** Your instructions **
Change "Instruction" to "Objective" in the entries that begin with the line containing "This screenshot has width=542, height=566." and run through the end of the entries, both ends included. Give those lines again with everything else left as it is.

------------

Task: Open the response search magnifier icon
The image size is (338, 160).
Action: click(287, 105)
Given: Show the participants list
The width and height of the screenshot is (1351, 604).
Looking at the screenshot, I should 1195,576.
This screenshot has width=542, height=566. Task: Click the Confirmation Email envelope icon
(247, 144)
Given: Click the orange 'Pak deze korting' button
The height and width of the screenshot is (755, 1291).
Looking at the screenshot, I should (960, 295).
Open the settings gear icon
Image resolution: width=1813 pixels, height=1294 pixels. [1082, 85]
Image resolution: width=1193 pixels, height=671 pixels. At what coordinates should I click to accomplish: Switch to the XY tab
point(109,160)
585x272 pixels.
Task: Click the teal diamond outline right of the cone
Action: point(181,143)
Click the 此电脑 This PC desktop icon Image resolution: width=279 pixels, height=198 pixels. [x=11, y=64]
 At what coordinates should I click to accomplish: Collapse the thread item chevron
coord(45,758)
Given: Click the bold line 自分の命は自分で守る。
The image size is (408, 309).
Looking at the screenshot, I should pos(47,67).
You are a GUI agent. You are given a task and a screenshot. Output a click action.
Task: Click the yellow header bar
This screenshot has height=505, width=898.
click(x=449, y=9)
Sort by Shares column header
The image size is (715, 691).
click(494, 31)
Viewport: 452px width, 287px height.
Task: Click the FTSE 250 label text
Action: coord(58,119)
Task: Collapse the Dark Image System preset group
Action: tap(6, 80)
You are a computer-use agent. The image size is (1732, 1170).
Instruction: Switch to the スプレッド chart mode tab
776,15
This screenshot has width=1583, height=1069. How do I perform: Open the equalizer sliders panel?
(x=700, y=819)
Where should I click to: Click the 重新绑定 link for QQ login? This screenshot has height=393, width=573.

------------

** Exercise output **
This screenshot has width=542, height=566. Task: Click the Confirmation Email envelope icon
(247, 144)
Given: Click the orange 'Pak deze korting' button
The height and width of the screenshot is (755, 1291).
Looking at the screenshot, I should (960, 295).
Open the settings gear icon
Image resolution: width=1813 pixels, height=1294 pixels. [1082, 85]
Image resolution: width=1193 pixels, height=671 pixels. At what coordinates should I click to accomplish: Switch to the XY tab
point(109,160)
585x272 pixels.
Task: Click the teal diamond outline right of the cone
Action: point(181,143)
Click the 此电脑 This PC desktop icon Image resolution: width=279 pixels, height=198 pixels. [x=11, y=64]
 At what coordinates should I click to accomplish: Collapse the thread item chevron
coord(45,758)
Given: Click the bold line 自分の命は自分で守る。
The image size is (408, 309).
Looking at the screenshot, I should pos(47,67).
You are a GUI agent. You are given a task and a screenshot. Output a click action.
Task: Click the yellow header bar
This screenshot has height=505, width=898.
click(x=449, y=9)
Sort by Shares column header
The image size is (715, 691).
click(494, 31)
Viewport: 452px width, 287px height.
Task: Click the FTSE 250 label text
Action: coord(58,119)
Task: Collapse the Dark Image System preset group
Action: tap(6, 80)
You are a computer-use agent. The image size is (1732, 1170).
Objective: Switch to the スプレッド chart mode tab
776,15
This screenshot has width=1583, height=1069. How do I perform: Open the equalizer sliders panel?
(x=700, y=819)
Where should I click to: Click the 重新绑定 link for QQ login? This screenshot has height=393, width=573.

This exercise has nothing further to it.